Good post. However can easily be manipulated because it’s client sided. It’s better to set it on the server side: http://www.php.net/manual/en/ini.core.php#ini.upload-max-filesize
Added this tutorial to TUTlist.com
Thank you and keep up the good work!
usually developers of websites have little or no idea about where or on what their website will be hosted & most of the time they have no control over server settings, hence we tend to make more & more code that is far from hassles of server settings & the trouble. that’s the mistake i did in the above code by implementing client sided check on file size.
this reminds me of my first PHP project where, after we uploaded the site, later came to know that it was a windows IIS server with no PHP(either as ISAPI or CGI). then it took us a day or two to migrate to linux server.
Nice article. One small comment… you write “as opposed to Apache, Microsoft IIS supports ‘PUT’ HTTP requests”. I don’t know if you meant to imply that Apache does not support HTTP PUT, but it does, and always has, as long as the Script configuration directive is properly set.
Hi Experts. I need help! I want to put an Upload browse button on a clients website. But it is hosted by Microsoft Office Live. Can anyone tell me how to do such a thing? The engineers at Microsoft Office Live says php isn’t available. Does that mean…I can’t add the photo upload option?
All tips and advice is helpful. Thanks!

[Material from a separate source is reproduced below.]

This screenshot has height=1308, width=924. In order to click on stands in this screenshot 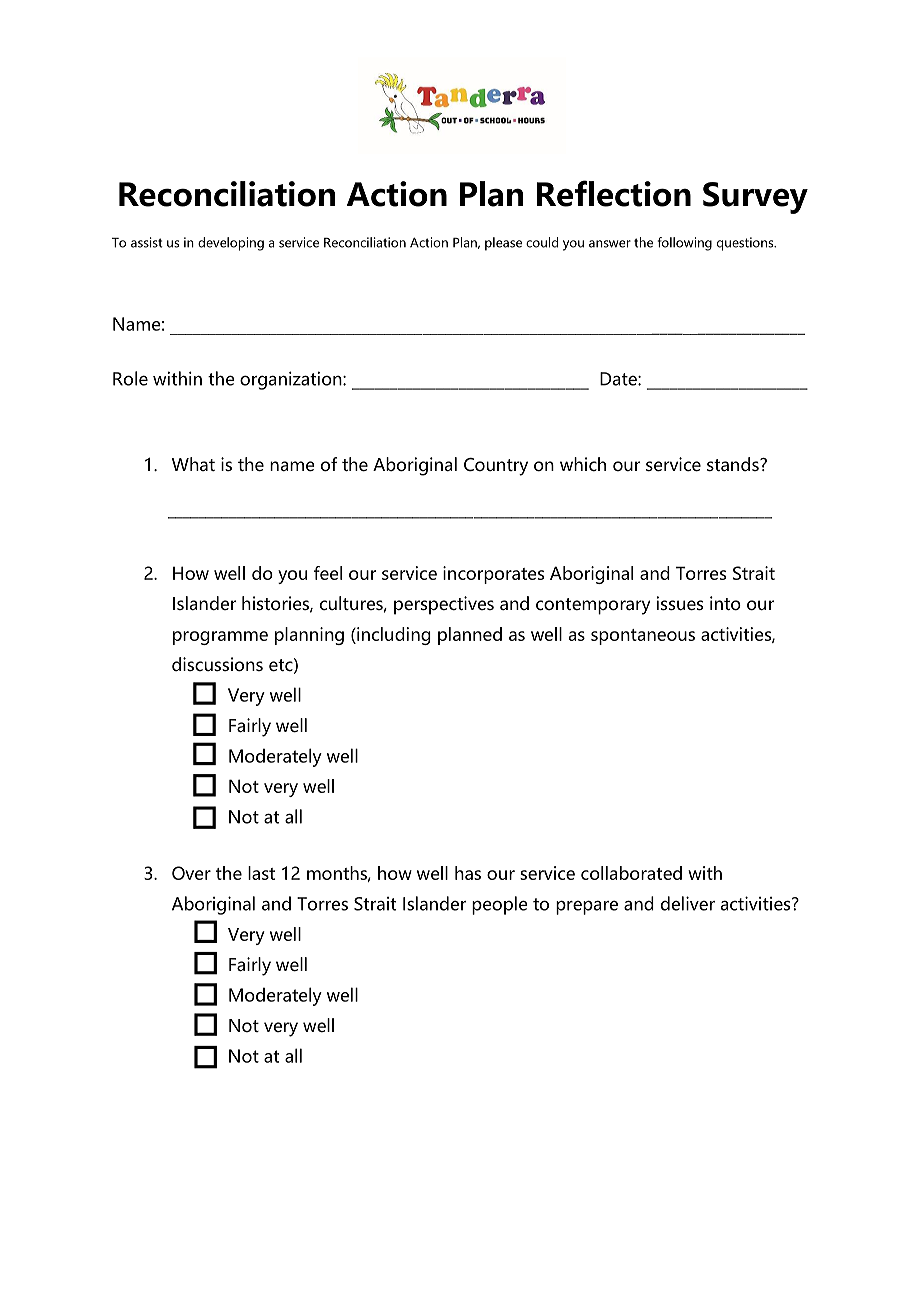, I will do `click(734, 464)`.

Please email me at [email protected]
well hope this works.
Your code with very good it help me a lot in learning how to upload and send an email with attachment. Thank you very much and God Bless From the Philippines.
Nice post….
like this part.
good keep it up..
The way i do things to validate photo upload is to have a white list of extension that is allowed, like “jpg”, “jpeg”, “png”. This alone will not work as people can save files with a name as name.php.png and it will pass your whitelist.
So another of my filter tricks is to search the entire file name for extensions such as “php”, “.js” and whatever harmful extensions code can be manipulated in. Once that is found, I immediately stop the script and throw an error message giving no hint to the user what caused the error. I just leave my own code that I will understand what the error message means.
ANd yes, a filter to accept a limited size is a must. I currently have my photo limit set to 1MB and smaller for a single upload.